Many investors aren't aware of the minefield, nor are they concerned as a result of overconfidence in their inadequate skills. Most of these investors tend to be men. By contrast, women tend to be less confident and more risk-averse, so they may be less likely to charge across the minefield. However, once they enter that terrain, they may face gender-linked risk from the inclination of some financial salespeople (most of them men) to take advantage of what they assume to be a lesser degree of financial knowledge among women.
Yet, if you're a woman, your self-protective intuition for risk may help you navigate this perilous terrain. Further, if you become better educated in finance, this risk aversion will be better informed, possibly enabling you to discern the motives of the "guides" who offer to show you through the terrain they have helped to make so treacherous. By becoming financially empowered through education, you're more likely to find a safe path.
The reason this is so difficult is that the financial industry is generally set up to make investors fail. Large public financial service companies are run to perform for their shareholders above all else. This goal is often at odds with the goal of helping clients achieve good returns.
For example, large companies that run mutual funds are constantly incubating new funds, taking considerable risk, and operating in a manner that resembles a bait-and-switch scheme. When they guess right, they use the resulting funds to attract investors while leaving the failed prototypes to die a quiet death. After the "successful" funds gain many investors, the managers become risk averse because they already have investors. As a result, these funds start to resemble index funds — only you shouldn't have to pay managers high fees to get index-fund returns. After all, high fees are for active management, and there's no active management involved in index funds.

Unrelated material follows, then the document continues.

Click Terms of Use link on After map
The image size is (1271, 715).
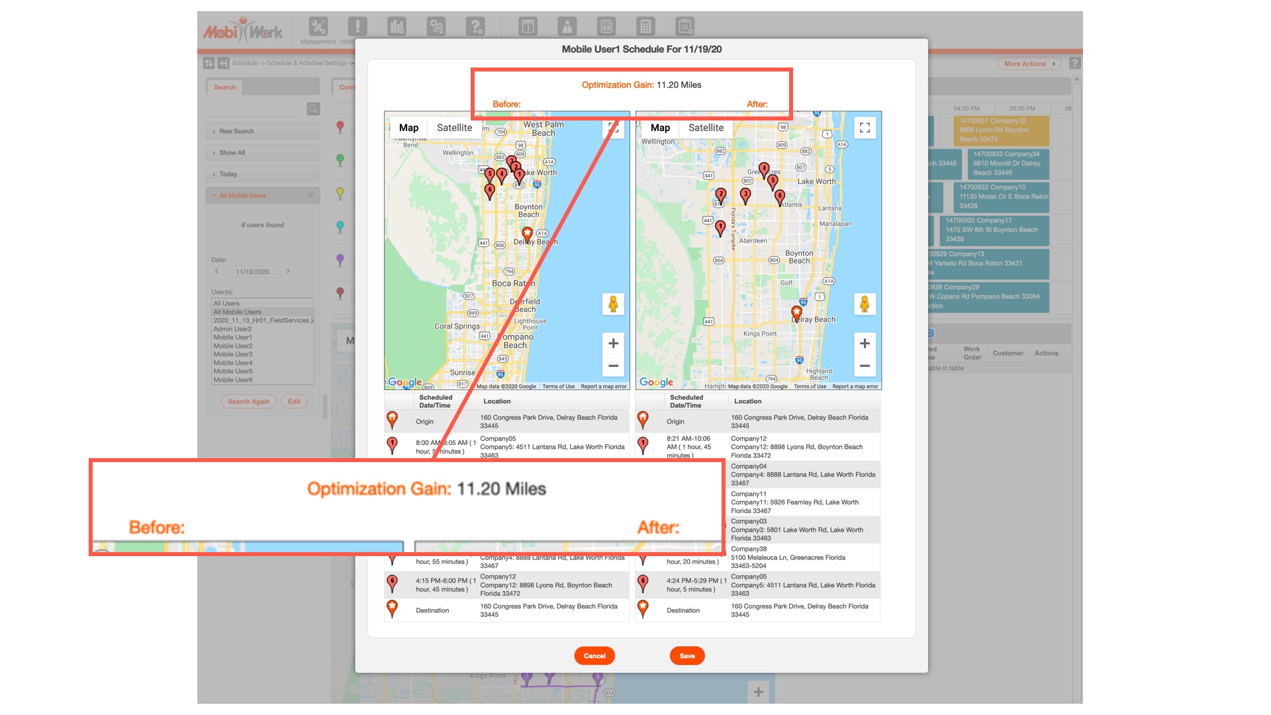[810, 387]
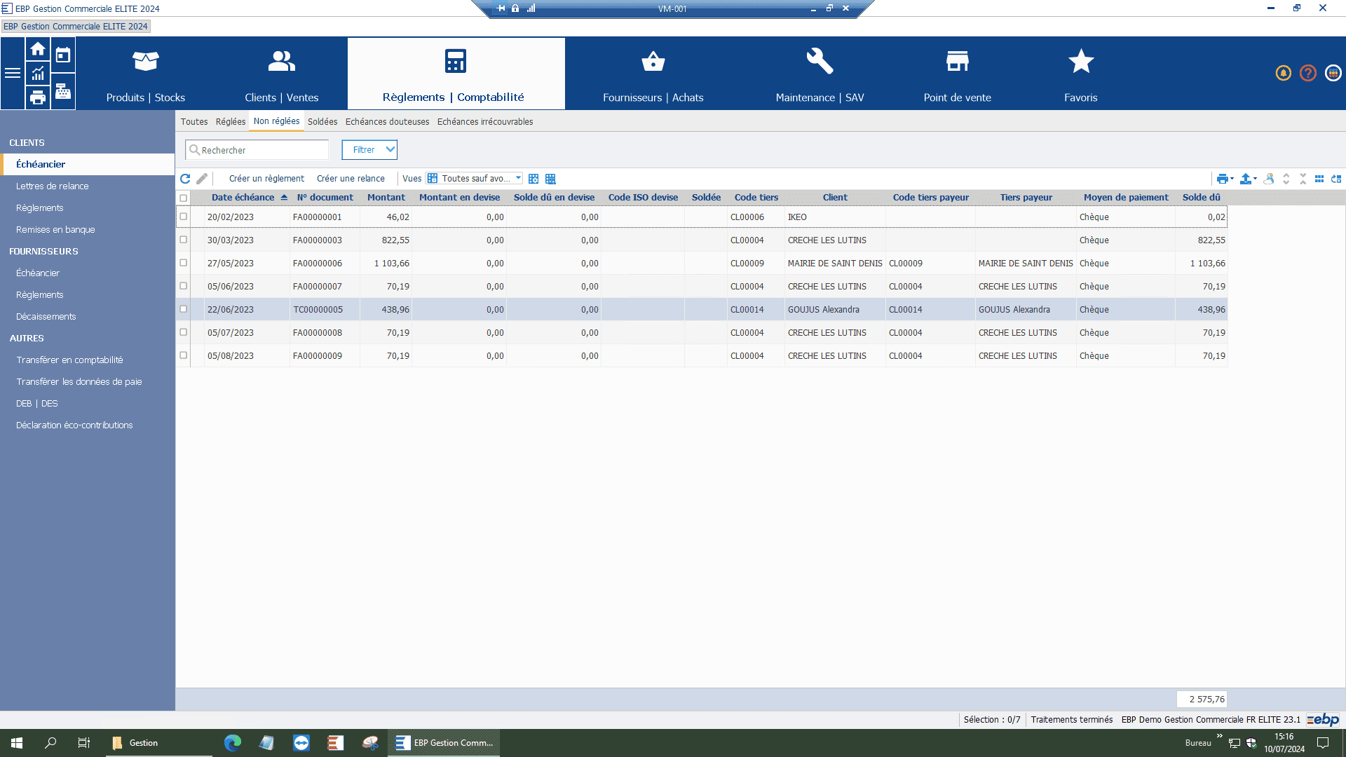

Thus, mutual fund companies do quite well from these fees while their investors fail to get the potential for results they thought they were buying. This selective incubate-and-pump strategy is designed to benefit shareholders at the expense of funds' long-term investors.
This is part of the larger issue of how the financial people you're dealing with are compensated. You should always find out. None of these people are working for free, and you can't know where their potential conflicts of interest lie until you learn precisely how they're paid.